Well this is what happens when you buy a $2.50 mirror from Target and then read all about Hot Glue from Lily and Sickie.

It's not finished but the hot glue part is complete. Need to attach all the pieces, add some trim and tassles to the edging and you have yourself a new mirror.

Thanks Lily and Sickie for getting me off track from my other props in progress. I did have a lot of fun designing this and will teach the NJ/PA make and take this weekend how to make one. 
My only cost into this is the $2.50 mirror, the foam and silver foam spray is free from a left over project at school and the acrylic paint was minimal. I used approx. 6 small glue sticks which we got for 1 cent each when treasure island went out of business.

hot glue mirror pictures by troop134 - Photobucket


----------



## One of the Devils Rejects (Jul 16, 2006)
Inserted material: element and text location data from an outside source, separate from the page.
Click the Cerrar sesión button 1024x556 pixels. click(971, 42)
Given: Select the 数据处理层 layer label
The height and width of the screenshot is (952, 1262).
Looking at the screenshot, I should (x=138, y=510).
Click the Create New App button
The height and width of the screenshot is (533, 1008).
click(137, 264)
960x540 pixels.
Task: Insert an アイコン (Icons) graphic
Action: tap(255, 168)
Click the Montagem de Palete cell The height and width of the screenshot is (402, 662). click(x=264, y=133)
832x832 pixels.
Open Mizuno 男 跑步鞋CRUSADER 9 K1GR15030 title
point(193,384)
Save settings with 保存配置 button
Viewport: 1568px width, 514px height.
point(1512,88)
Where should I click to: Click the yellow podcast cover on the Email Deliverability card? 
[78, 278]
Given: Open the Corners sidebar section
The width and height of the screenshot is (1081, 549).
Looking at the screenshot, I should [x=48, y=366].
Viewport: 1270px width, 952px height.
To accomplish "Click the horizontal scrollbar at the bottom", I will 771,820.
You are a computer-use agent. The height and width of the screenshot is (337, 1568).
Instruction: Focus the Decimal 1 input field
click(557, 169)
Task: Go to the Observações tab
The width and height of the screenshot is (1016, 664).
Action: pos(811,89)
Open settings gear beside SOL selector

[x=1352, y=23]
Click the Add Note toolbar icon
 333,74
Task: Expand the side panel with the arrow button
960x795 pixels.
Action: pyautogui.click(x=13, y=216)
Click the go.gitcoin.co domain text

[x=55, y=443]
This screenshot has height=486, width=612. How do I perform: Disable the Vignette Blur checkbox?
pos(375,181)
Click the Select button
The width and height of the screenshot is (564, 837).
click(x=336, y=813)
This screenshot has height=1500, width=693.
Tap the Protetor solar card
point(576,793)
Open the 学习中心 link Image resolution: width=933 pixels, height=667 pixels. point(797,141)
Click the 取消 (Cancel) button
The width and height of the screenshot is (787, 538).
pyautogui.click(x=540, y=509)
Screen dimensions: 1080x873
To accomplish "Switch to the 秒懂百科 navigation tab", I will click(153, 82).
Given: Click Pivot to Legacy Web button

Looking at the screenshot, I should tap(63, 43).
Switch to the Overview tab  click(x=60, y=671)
Very nice, very different. Can't wait till Saturday to make mine. BTW KAREN - STOP MAKING ANYTHING ELSE AND FINISH YOUR OTHER 200 PROJECTS. LOL


----------



## dionicia (Aug 4, 2007)

One of the Devils Rejects said:


> Very nice, very different. Can't wait till Saturday to make mine. BTW KAREN - STOP MAKING ANYTHING ELSE AND FINISH YOUR OTHER 200 PROJECTS. LOL


ROTFLMAO! That's funny. Nice work on the mirror.


----------



## Sickie Ickie (Jun 20, 2006)

YAY!!! Another HG project! I'm thinking about adding a bunch of HG projects on my web page! Great Job!


----------



## Lilly (Jun 13, 2006)

Good Job BC...Looks real nice
I've made wings also for my apple body bats with the hot glue too.
BTW
I posted this in the other thread too...
put your stencil/pic of what you are making under the parchment paper it will peel right off, no need to cut paper off.. you will always have your stencil/pic then


----------



## slightlymad (May 25, 2006)

You have entirely to much free time. When does school start again?


----------



## Haunted Bayou (Feb 16, 2007)

I like that project a lot.

Dang it all....now I gotta add hot glue to the list along with papier mache, corpsing and monster mud. ARGH! Oh...and animating my ghost..


----------



## Lauriebeast (Feb 27, 2007)

Beautiful job on that mirror, Black Cat.....it's hauntingly elegant.


----------